Writing for the 10th Circuit, Judge Michael Murphy said that “an employee complaint need not specifically relate to shareholder fraud to be actionable under [SOX].”
“The court held that the current board correctly interpreted the statute consistent with the unambiguous language and intent of Congress to protect employees who report conduct that specifically relates to any of the enumerated federal fraud statutes,” says Mary Pivec, a partner at Williams Mullen.
According to James McQuade, of counsel at Orrick, the 10th Circuit’s broad interpretation is important because it “could have the effect of continuing to expand the scope of protected activity under SOX, which, in turn, could lead to an increase in SOX claims.”
The 10th Circuit’s affirmation of the ARB’s decision is also significant because the court held that even if the language of SOX was ambiguous about what constitutes protected whistleblower activity and retaliation, precedent set in the 1984 Supreme Court case Chevron U.S.A., Inc. v. Natural Resources Defense Council, Inc. required it to defer to the ARB’s interpretation. In that case, the Supreme Court established that courts must defer to a government agency’s interpretation of a statute if the interpretation is based on a permissible construction of the statute.
“Some employers have expressed shock that an executive branch institution like the ARB has such power,” Pivec says. “But it clearly does, and can exercise influence over the interpretation and application of the 23 whistleblower statutes under Depart- ment of Labor enforcement authority.”
In light of the 10th Circuit’s decision in Lockheed, in-house counsel should carefully consider whether employee complaints could be considered protected activity under SOX.
“Given the likelihood that the ARB interpretation of SOX will prove controlling for the indefinite future, it would be prudent for covered employers to review employee handbooks, compliance policies, supervisor manuals and SOX compliance training materials to ensure that the definition of protected activity is consistent with the ARB,” Pivec says.
Employers must be careful in making even the smallest personnel changes—including desk relocations and demotions, when an employee has raised a complaint about company activity to avoid charges of retaliation. If a company does make changes, it must be prepared to show that they would have happened regardless of the employee’s complaint.

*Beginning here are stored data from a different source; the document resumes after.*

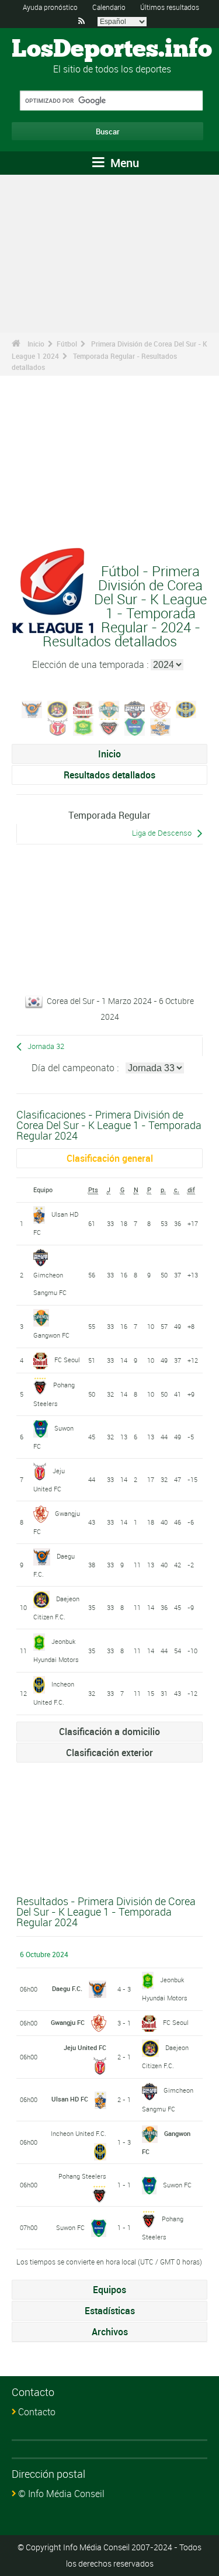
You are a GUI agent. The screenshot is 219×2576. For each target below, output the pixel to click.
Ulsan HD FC (69, 2098)
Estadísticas (110, 2310)
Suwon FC (177, 2184)
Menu (123, 163)
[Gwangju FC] (161, 708)
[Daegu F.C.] (32, 708)
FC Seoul (67, 1359)
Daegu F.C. (67, 1988)
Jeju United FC (85, 2047)
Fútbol (67, 343)
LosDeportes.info (112, 49)
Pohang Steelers (82, 2176)
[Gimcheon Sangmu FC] (135, 708)
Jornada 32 (45, 1046)
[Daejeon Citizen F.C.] (58, 708)
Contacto (36, 2411)
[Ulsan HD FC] (161, 726)
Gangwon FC (51, 1335)
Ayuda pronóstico (50, 7)
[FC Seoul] (83, 708)
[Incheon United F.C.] (186, 708)
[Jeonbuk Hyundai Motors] (83, 726)
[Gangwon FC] (109, 708)
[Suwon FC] (135, 726)
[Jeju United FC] (58, 726)
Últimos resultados (169, 7)
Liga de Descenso (162, 833)
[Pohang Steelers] (109, 726)
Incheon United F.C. (78, 2133)
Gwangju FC (68, 2022)
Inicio (35, 343)
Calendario (109, 7)
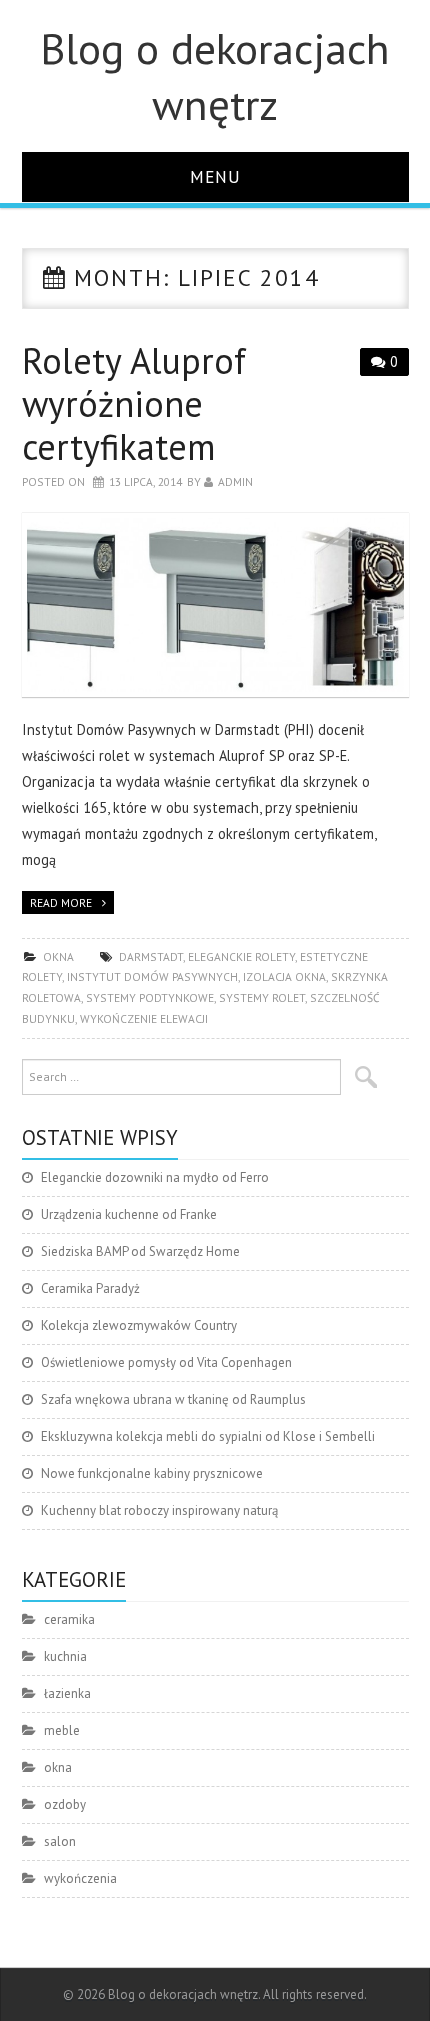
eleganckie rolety (241, 956)
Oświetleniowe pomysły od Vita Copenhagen (166, 1362)
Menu (215, 176)
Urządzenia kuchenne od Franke (129, 1214)
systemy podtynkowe (150, 997)
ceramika (69, 1619)
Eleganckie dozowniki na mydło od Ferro (155, 1177)
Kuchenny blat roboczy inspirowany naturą (159, 1510)
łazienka (67, 1693)
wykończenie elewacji (144, 1018)
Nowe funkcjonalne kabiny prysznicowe (152, 1473)
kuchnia (65, 1656)
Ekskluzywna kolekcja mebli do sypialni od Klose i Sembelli (208, 1436)
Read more (61, 902)
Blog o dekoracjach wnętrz (215, 76)
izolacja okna (284, 976)
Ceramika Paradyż (90, 1288)
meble (62, 1730)
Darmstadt (151, 956)
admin (235, 481)
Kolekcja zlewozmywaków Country (139, 1325)
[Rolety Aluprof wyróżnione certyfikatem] (215, 605)
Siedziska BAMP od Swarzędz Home (140, 1251)
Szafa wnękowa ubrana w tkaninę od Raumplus (173, 1399)
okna (58, 956)
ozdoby (65, 1804)
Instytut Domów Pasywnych (152, 976)
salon (60, 1841)
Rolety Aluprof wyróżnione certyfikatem (134, 403)
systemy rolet (262, 997)
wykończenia (80, 1878)
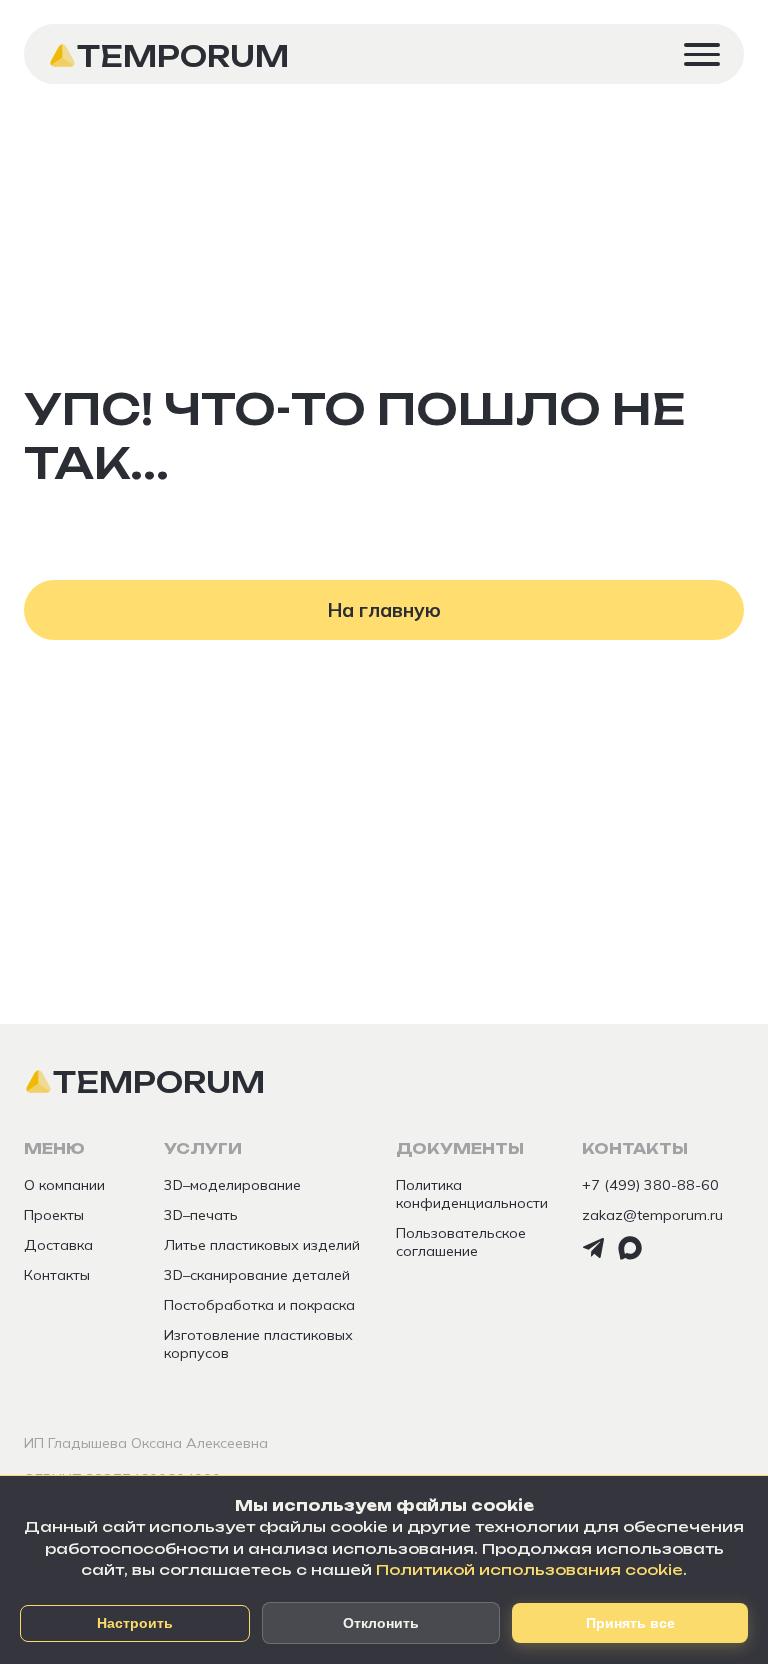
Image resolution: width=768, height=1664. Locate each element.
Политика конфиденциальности (472, 1194)
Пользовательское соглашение (461, 1242)
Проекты (54, 1215)
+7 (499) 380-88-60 (650, 1185)
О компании (64, 1185)
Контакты (57, 1275)
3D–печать (201, 1215)
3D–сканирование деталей (257, 1275)
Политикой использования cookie (529, 1570)
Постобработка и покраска (259, 1305)
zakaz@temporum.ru (652, 1215)
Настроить (135, 1623)
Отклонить (381, 1623)
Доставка (58, 1245)
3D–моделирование (232, 1185)
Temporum (183, 56)
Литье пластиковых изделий (262, 1245)
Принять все (630, 1623)
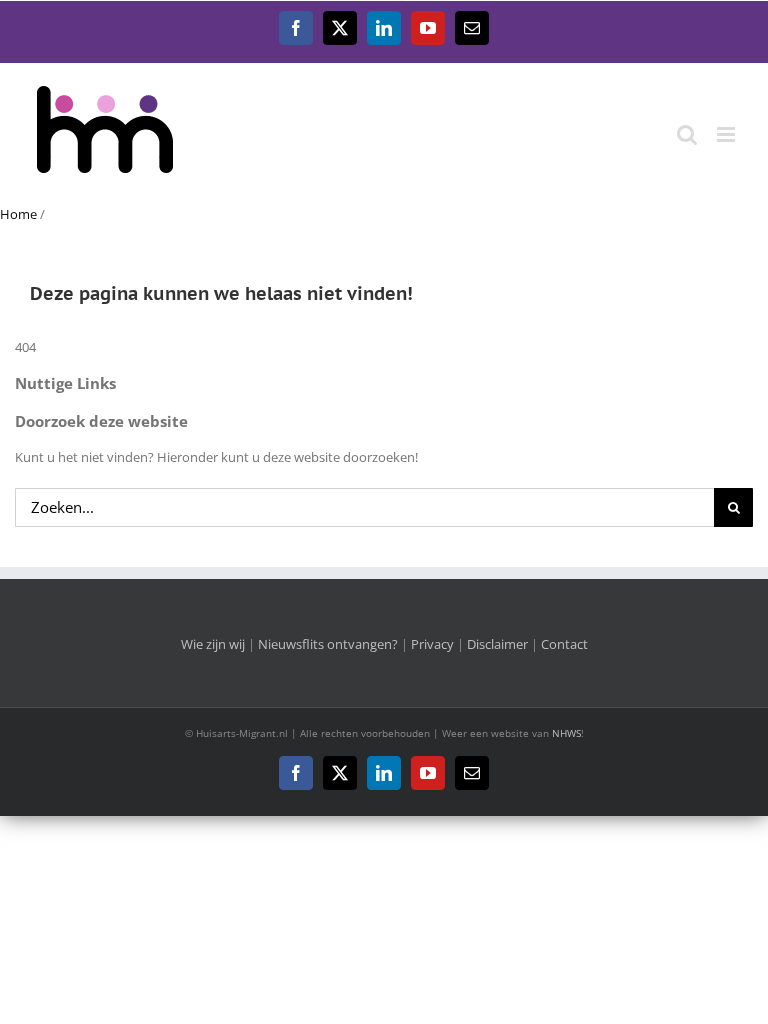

“Employers should seek to not only prevent those employees who have knowledge of another employee’s protected activity from making any adverse decisions affecting that employee, but also should seek to prevent those employees from influencing any employment decisions affecting the protected employee,” McQuade says. “Second, if an adverse employment action is being taken against an employee who previously had engaged in protected activity, in-house counsel should determine whether the relevant decision maker has knowledge of the protected activity or was influenced by another who [did].”